The Unfashionable Kierkegaard

Introductory remarks on Drucker's essay
By Richard Brem

Drucker first came across Kierkegaard in 1928, during his apprenticeship in Hamburg. Through a reading of Kierkegaard's treatise Fear and Trembling, Drucker recalls that it first became clear to him that his life could not only take place in society, but further required an existential and spiritual dimension.

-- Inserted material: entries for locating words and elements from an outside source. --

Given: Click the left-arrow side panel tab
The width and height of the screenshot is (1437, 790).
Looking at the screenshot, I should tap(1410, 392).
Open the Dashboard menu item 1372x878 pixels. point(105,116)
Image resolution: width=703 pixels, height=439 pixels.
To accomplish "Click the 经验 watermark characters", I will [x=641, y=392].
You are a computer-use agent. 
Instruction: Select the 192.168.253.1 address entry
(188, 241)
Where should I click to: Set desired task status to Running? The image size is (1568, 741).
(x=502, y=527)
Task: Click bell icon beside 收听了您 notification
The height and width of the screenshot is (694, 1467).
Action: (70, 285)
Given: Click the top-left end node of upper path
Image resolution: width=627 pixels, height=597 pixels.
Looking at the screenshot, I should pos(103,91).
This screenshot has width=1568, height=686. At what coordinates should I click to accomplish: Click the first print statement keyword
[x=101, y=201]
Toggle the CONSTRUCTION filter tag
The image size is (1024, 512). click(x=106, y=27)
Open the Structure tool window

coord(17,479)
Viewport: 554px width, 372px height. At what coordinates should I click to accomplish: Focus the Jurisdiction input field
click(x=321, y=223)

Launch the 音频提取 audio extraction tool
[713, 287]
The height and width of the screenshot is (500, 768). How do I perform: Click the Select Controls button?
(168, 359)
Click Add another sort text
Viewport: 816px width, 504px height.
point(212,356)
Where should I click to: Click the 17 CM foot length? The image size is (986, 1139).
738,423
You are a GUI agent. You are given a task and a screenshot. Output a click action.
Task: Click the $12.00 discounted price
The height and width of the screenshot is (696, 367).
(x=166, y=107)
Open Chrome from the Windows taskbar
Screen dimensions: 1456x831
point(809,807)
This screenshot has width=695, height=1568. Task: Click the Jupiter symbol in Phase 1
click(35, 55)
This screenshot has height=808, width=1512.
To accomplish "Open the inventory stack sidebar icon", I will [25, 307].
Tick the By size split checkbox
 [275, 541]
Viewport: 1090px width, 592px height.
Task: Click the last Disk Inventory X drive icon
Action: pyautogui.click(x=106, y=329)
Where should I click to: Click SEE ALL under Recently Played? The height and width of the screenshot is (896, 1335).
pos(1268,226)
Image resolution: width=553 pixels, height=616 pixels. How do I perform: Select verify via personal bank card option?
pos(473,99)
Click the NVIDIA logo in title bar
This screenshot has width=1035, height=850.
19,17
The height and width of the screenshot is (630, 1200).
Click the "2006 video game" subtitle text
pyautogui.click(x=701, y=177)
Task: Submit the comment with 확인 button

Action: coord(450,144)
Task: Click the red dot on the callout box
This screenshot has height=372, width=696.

Drucker wrote his essay on Kierkegaard in 1933, with the background of spreading Stalinist terror which also found expression in the murder of the Czechoslovakian politician Jan Masaryk, who was for Drucker, "the last true democrat in Czechoslovakia" and with whom he was acquainted and friends with since his childhood. Drucker's essay attempted a demarcation in two directions: firstly, against the many Western intellectuals who in the situation at that time flirted with communism and expected salvation in the perfected society; secondly, Drucker opposed the reaction of the establishment which countered the intellectuals simply by referring to the material superiority of the West.

In a commentary on the reprinting of the text in his essay collection The Ecological Vision of 1993, Drucker remarked on the background to its origin: "The Unfashionable Kierkegaard was thus written as an affirmation of the existential, the spiritual, the individual dimension of the Creature. It was written to assert that society is not enough - not even for society. It was written to affirm hope."